Corinne Lepage : Toutes les activités économiques liées à l’environnement (eau, déchets, bruit, protection de la nature, amélioration du cadre de vie…) sont en forte progression. Les prévisions pour 1996 font état d’une croissance de 12 % pour les sols, de 6 % pour les déchets, de 5 % pour l’eau.

Les Échos : L’environnement est-il réellement créateur d’emplois ?

Corinne Lepage : D’ici à dix ans, 150.000 emplois directs seront créés dans ce secteur. Pour la seule année 1995, 13.000 emplois directs ont vu le jour, dont 5.700 dans le secteur de l’eau et 4.200 dans celui des déchets. Quelque 5.300 emplois indirects ont également été créés dans le secteur de l’eau. Il faut par ailleurs rappeler que les parcs naturels régionaux emploient 800 personnes et qu’ils ont pu créer 30.000 emplois induits.

Le développement des éco-industries dépend aussi de leur dynamisme à l’exportation. Il est fondamental. En l’an 2000, le marché mondial des éco-industries s’élèvera à 300 milliards de dollars. Pour mieux rivaliser avec nos concurrents, nous devons absolument améliorer notre système d’expertises et d’audit, c’est-à-dire l’ingénierie de l’environnement, en amont. C’est dans cette optique que je mets en place un réseau d’experts français qui sera opérationnel en 1997. Il nous faut également renforcer la maîtrise d’ouvrage publique ou privée dans le domaine de l’environnement.

Les Échos : Pensez-vous que les sociétés sont aujourd’hui prêtes à investir dans l’environnement ?

Corinne Lepage : Les grandes entreprises sont incontestablement de plus en plus convaincues de la nécessité de faire du management environnemental. Cela marche plus ou moins bien selon les domaines. Par exemple, le secteur de l’électronique exerce aujourd’hui une vraie pression sur ses sous-traitants pour qu’ils s’engagent dans une telle voie.

En revanche, l’idée fait plus difficilement son chemin parmi les PME-PMI. Bien que Bretagne Environnement Plus, système mis en place pour la région, ait tout de même permis des investissements de 60 millions de francs et une amélioration de la compétitivité des entreprises concernées. Ce qui est primordial, c’est de persuader les entreprises que prendre en compte l’environnement ne représente pas une contrainte, mais le moyen de réaliser des économies et de se montrer plus compétitif. Tant au point de vue de la production qu’à celui de la conception même des produits.

Les Échos : On vous a peu entendue sur le dossier de l’amiante.

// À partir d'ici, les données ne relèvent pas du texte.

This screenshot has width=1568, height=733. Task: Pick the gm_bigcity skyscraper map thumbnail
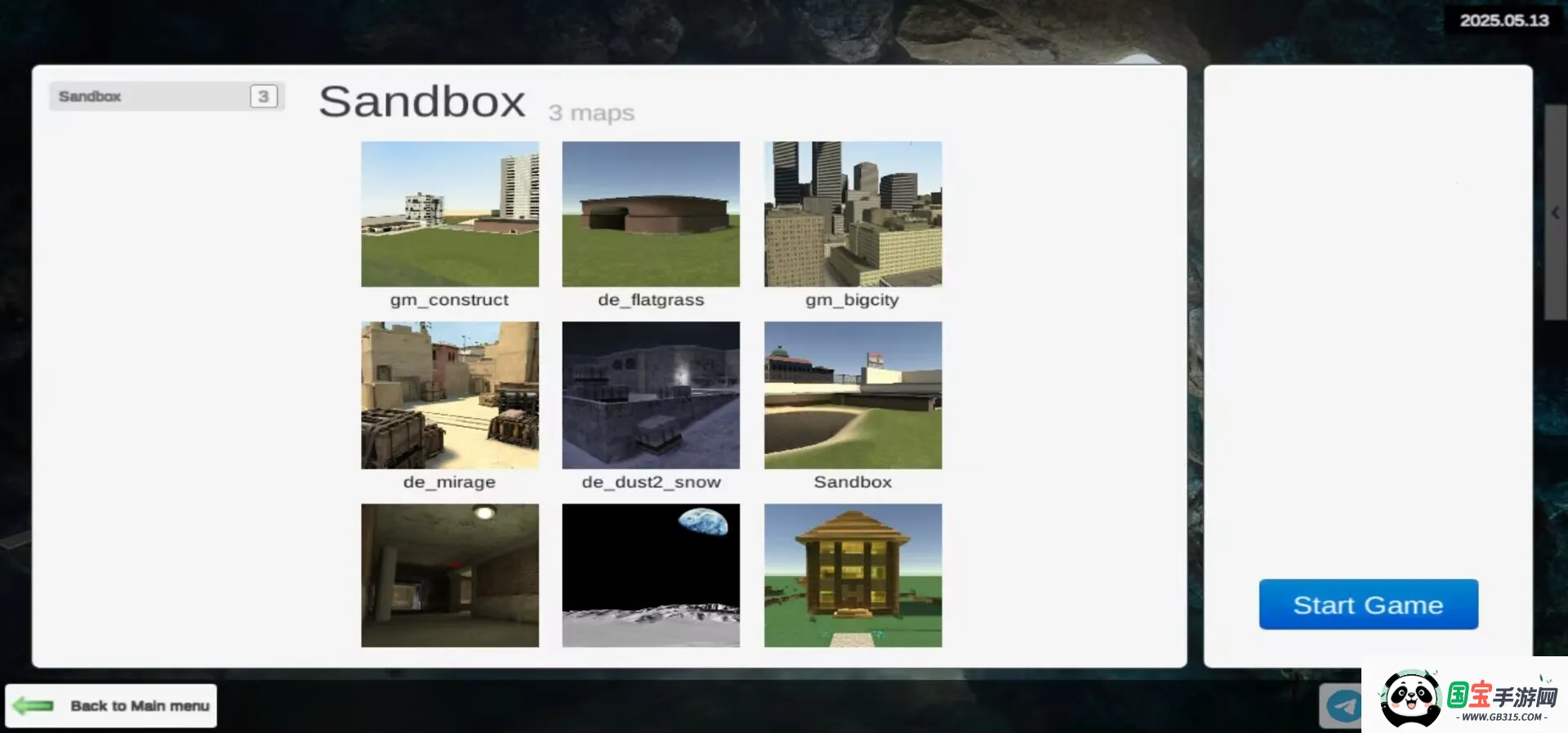click(853, 214)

Quel est votre champ d’action dans ce domaine ?

Corinne Lepage : La qualité de l’air est bien sûr de nature environnementale, mais, sur le plan administratif, le ministère est directement compétent seulement sur la question des déchets. Une circulaire en vigueur depuis août 1996 précise la manière dont doivent être gérés tous les centres de déchets recevant de l’amiante. Seul pour l’instant l’amiante-poussière est concerné, mais nous préparons un deuxième texte pour voir comment nous pourrons accueillir l’amiante-ciment, qui a récemment fait l’objet d’une interdiction.

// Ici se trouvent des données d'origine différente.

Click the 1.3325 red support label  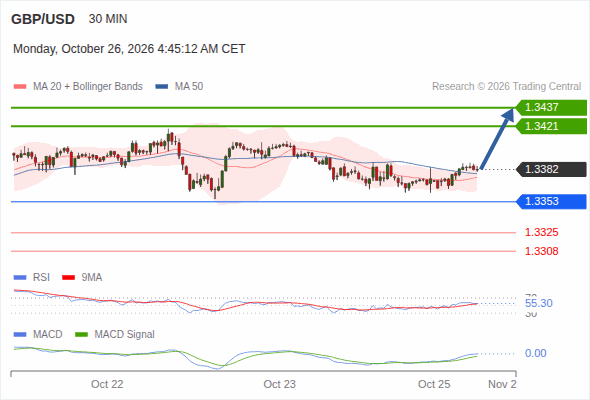click(x=541, y=233)
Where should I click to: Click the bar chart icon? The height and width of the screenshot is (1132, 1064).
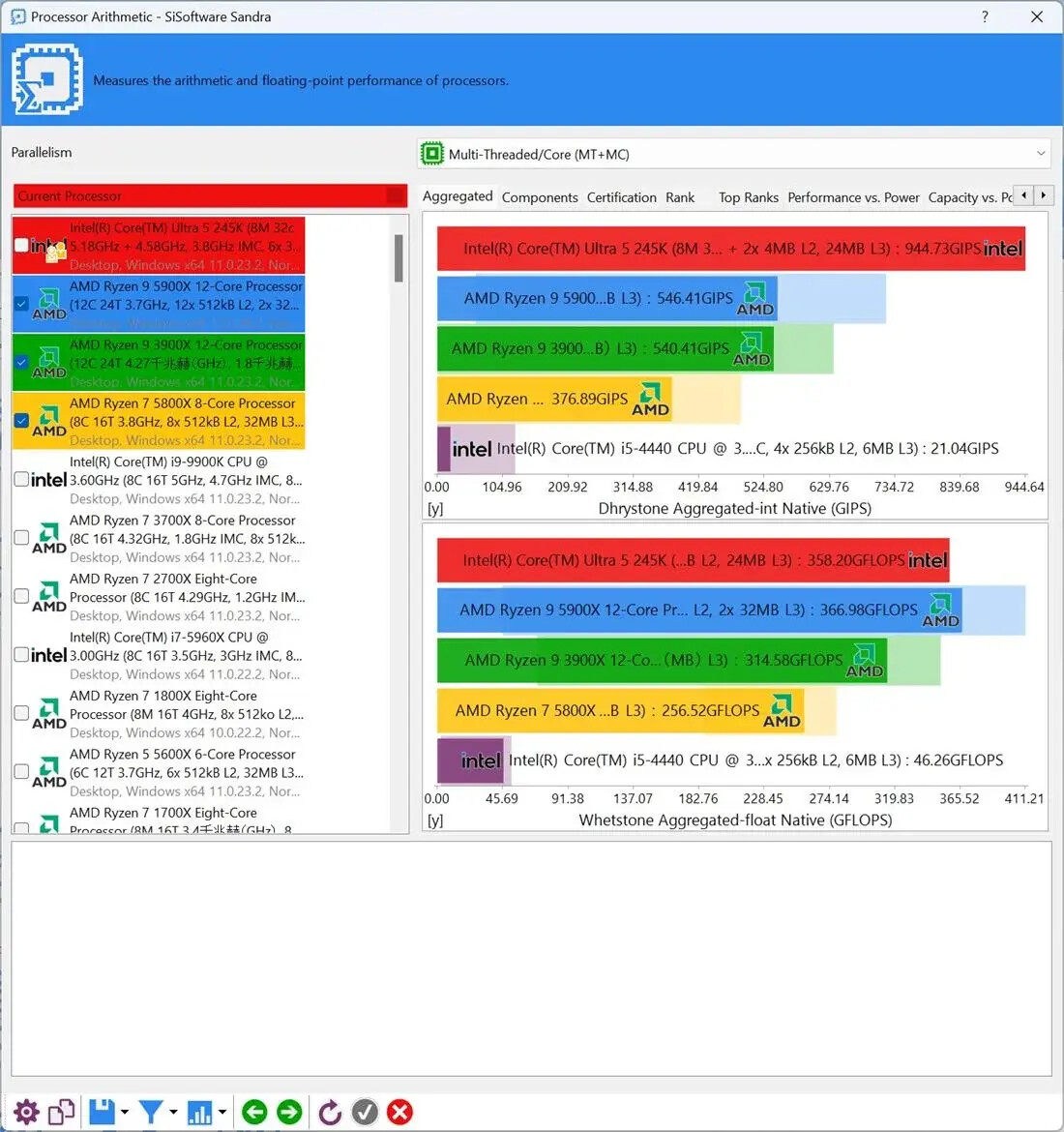click(x=200, y=1112)
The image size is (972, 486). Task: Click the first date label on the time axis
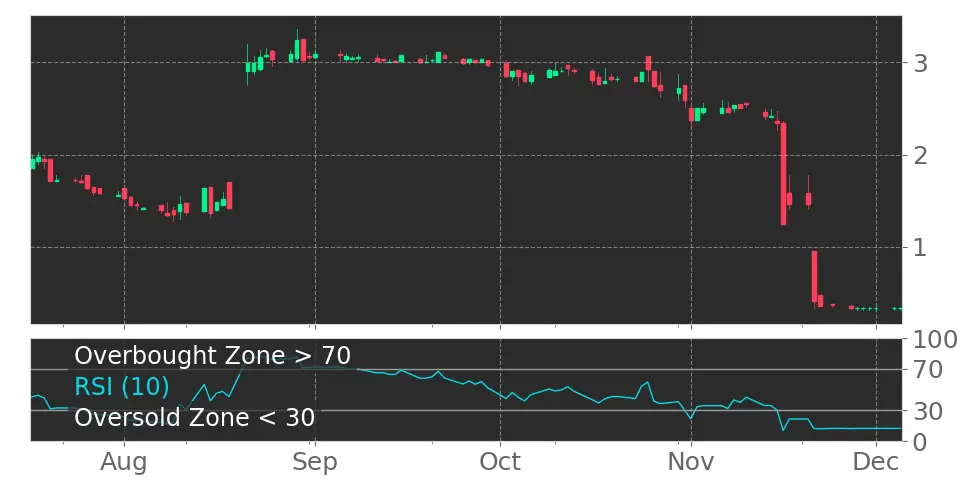click(x=124, y=464)
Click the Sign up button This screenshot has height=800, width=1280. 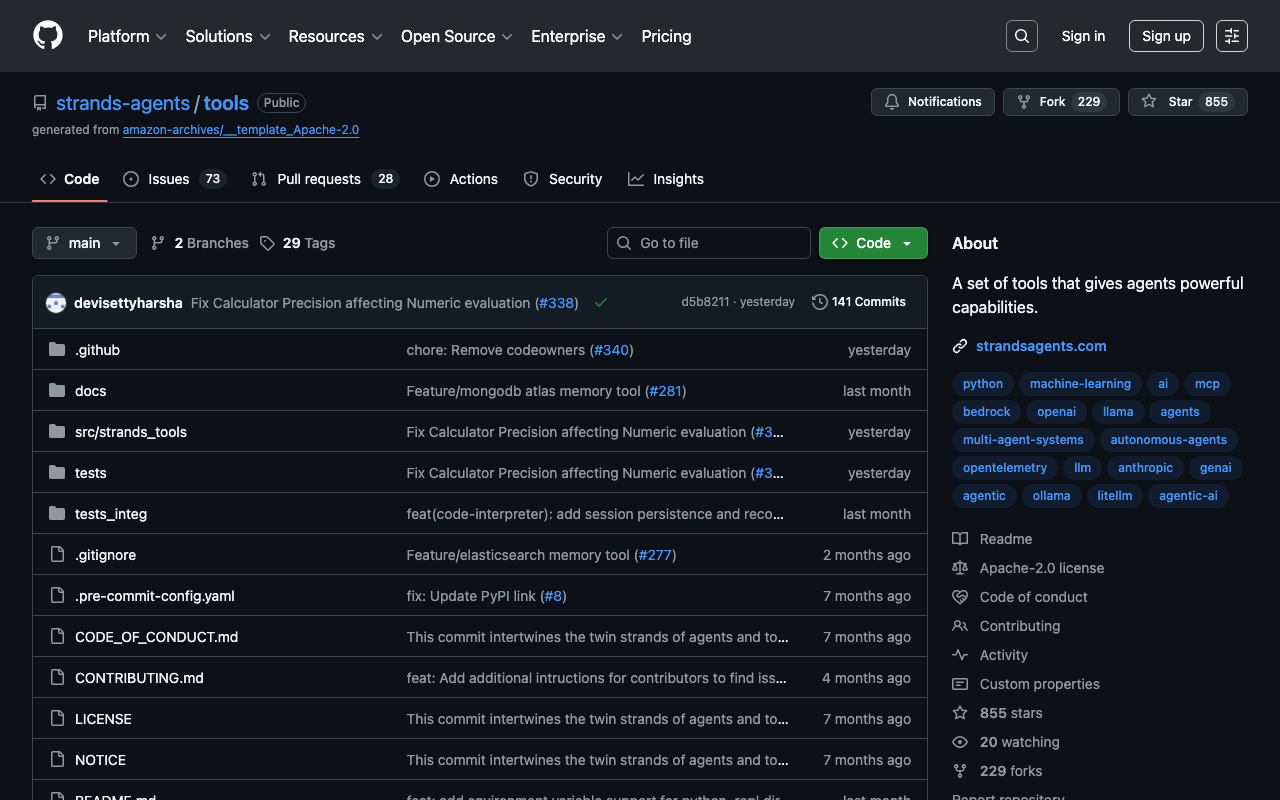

Les Échos : On a récemment appris que le trou de la couche d’ozone s’était encore agrandi. La France compte-t-elle prendre des initiatives à ce sujet ?

Corinne Lepage : La France est plutôt bonne élève par rapport aux pays européens ou d’outre-Atlantique, puisque nous consommons 1,8 tonne de carbone par habitant quand les Allemands en consomment 3,5 tonnes, et les Américains 4,5 tonnes ! Nous avons déjà entrepris des efforts notables, mais il faudrait les accroître. Je serai probablement amenée à faire des propositions sur ce sujet dans les semaines à venir. L’enjeu principal de la huitième réunion des parties au protocole de Montréal, qui doit se tenir à la fin du mois de novembre, est la reconstitution des ressources du fonds multilatéral pour 1997-1999. La position de la France est d’admettre une augmentation de 5 % de ce fonds estimé à 475 millions de dollars. Quoi qu’il en soit, lors de la convention de Genève, en juillet dernier, tous les pays se sont prononcés pour des réductions quantifiées des gaz à effet de serre. Nous aurons réalisé en l’an 2000 des progrès considérables sur le dibromure de méthyle et sur le méthane. Il nous faut encore être plus performants sur le plan de l’économie d’énergie, de la réduction du CO2. Et, aujourd’hui, c’est largement un problème de transports. On en revient à l’objectif de la loi sur l’air.